しばしば生徒にあだ名で呼びかけられたり、結婚できない男だったり、都合の悪いことの多いニノ先生ではあるのだが、

つい先日、こんなことがあった。

 

部活が終わり、わたしが下校しようとしていると、

学校の出口近くの駐車場で、ニノ先生とはち合わせた。

「あっ、ニノ先生さようなら」

「二宮先生、な」

「そうでした、ニノ先生」

「ったくもう……」

 

わたしはそのまま歩いて行こうとしたが、

ニノ先生は立ち止まって、

「なあ、あすか」

「え? なんですか」

 

先生は――気にかけるような声で、

「家での生活で……困りごととか、ないか?」

そう、問いかけてきた。

 

複雑な家庭事情のことを……心配してくれたのだ。

特に、わたしにお父さんがいないことが、気がかりなんだっていう――そういう先生の気持ちを、言葉から汲(く)み取ることができた。

それでもわたしは、

「困るどころか、充実してます」

「でも、居候が何人もいるって」

わたしはあっけらかんと笑い、

「な~に言ってるんですかぁ。

 居候じゃ、ないですよ……。

 みんな、大切な、『家族』です」

そう言ったら、先生は頭をポリポリとかき、

「そうか……。おれは、おまえの実家のお邸(やしき)のこととか、まだ良く知らないが。……うまくやってるのなら、それでいいんだ」

「毎日が、楽しさでいっぱいですよ」

「……言葉だけじゃなくて、おまえの顔も、そう言ってる気がする。楽しいんだ、って」

「わかるんだ、先生」

「なんとなくな……」

 

わたしは身をひるがえし、

「心配してくれてありがとうです、先生」

と感謝する。

「いや、教師の務めだからさ」

「ニノ先生は、教え子のことが、良く見えてるんですね」

「良く見ようとすることも、教師の務めだよ」

「さすがだ。」

 

――先生は、苦笑いしつつも、

「なにか悩みでもあったら、遠慮なく言えよ、あすか。

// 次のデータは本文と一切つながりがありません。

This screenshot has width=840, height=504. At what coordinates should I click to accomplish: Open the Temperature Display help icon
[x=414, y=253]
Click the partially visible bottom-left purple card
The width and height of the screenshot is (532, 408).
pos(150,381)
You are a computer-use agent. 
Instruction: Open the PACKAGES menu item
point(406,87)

おれは担任だぞ」

「はい、そうします」

 

 

こういうやり取りを交わしたあとで――わたしは学校を出たのだった。

胸が、いくぶん、あったかくなるのを、感じながら。

 

 

× × ×

 

木曜日の放課後の教室。

人はもう、まばら。

 

そろそろ部活に行かないと――と思っていたら、

徳山さんが、自分の席で、今朝発行した校内スポーツ新聞を読みふけっているのが、眼に入った。

 

徳山さんは、2年時同様、わたしのクラスメイトだ。

根っからの委員長気質(きしつ)で、入学以来すべての学期で学級委員長を務めていることで有名だ。

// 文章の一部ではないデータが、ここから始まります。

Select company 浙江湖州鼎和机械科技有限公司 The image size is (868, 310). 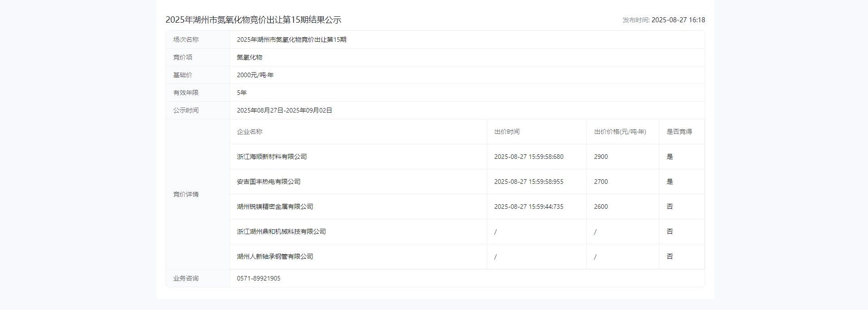coord(281,231)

真面目なことに加え、少々キツめな性格なのは、まあ好き好き。

昨年度の秋、生徒会長選挙に立候補までした彼女だが……あえなく落選した。

そのショックを、引きずり続けていないと……いいんだけどね。

 

紙面を、凝視(ぎょうし)している徳山さん。

「ずいぶん熱心に読んでくれてるね」

横から失礼させてもらうわたし。

「素直に、うれしいよ」

「……」

わたしに言葉を返さず、黙々と紙面に向かい続ける彼女。

……紙面の、ある一点に、視線を突き刺しているように見えるのは、気のせい?

 

「徳山さん」

「……なに」

「なにか、気になる記事でも、あるのかな」

 

すると徳山さんは新聞を机に置き、眉間にシワを寄せつつ、

「……サッカー部の記事を読んでいたの」

「ああ、マネージャーの大垣さんにインタビューしたやつだね」

「ずいぶんなロングインタビューだったから、読み応えあった」

「そう言ってくれるとうれしい、徳山さん」

しかし――徳山さんは、眉間にシワを寄せ続けて、

「たしかに読み応えはあった。けれど――」

「け、けれど??」

「――読んでいるうちに、大垣さんの顔が浮かんできてしまったのよ」

「そ、それは……どういう、」

「大垣さんの……かわいい、顔がね……」

「たったしかに、大垣さんはかわいいよね」

わたしなんかより全然かわいい大垣さん、なんだけれど、

徳山さん、眉間にシワを寄せて、

大垣さんに言及してるってことは――、

 

正直、かわいすぎて、ずるい

 

徳山さんが――言い切った。

言い切ってしまった。

間違いない。

嫉妬だ。

ジェラシーだ。

対抗意識も……入ってる??

 

「あすかさん……みんな、教室から出ていったから、言えることなんだけど」

 

ゴクンと息を呑んで、彼女の言葉の続きを待つ。

 

「わたし……ひとことで、嫉妬深いの」

 

「そう……ですか……」

 

「こういうこと打ち明けるのも……あすかさんが初めてかもね」

「……打ち明ける必要性、あったのかな」

「あったのよ」

「どうして?」

「――シンパシー」

「シンパシー、って」

「仲間意識というか、なんというか、ね」

 

そ、

そんな意識、持ってたのか。

気づくわけ――ないよ。

 

「内心では、あなたともっと近づきたくて」

徳山さんはおもむろに、制服スカートのポケットからスマホを取り出して、

「これ、最近機種変したんだけど、

 ちょうどいいから――連絡先、交換しようよ」

 

おぉっ……。

 

「と、徳山さんは、押しが強いね」

「委員長だからよ」

「そんなものかな」

「そんなものなの」

 

さあ早く……と、スマホを差し出してくる彼女。

 

× × ×

 

思わぬかたちで……友だちが、ひとり増えた。

 

大垣さんに妬(や)いてる徳山さん。

だけど――、

徳山さんだって、

ルックスとか、スタイルとか、

『なかなかのもの』がある、と思うよ。

自分では、なかなか気づけないものなのかな?

 

そういう彼女自身の魅力に、気づかせてあげるべきか。

べき、なんだろうけれども。

 

「……友だち関係って、一筋縄じゃいかないね。

 特に……女子と女子。」

 

自分の部屋で、きょう徳山さんと連絡先交換したスマホを片手に持ちながら、

わたしは、独(ひと)りごちるばかり。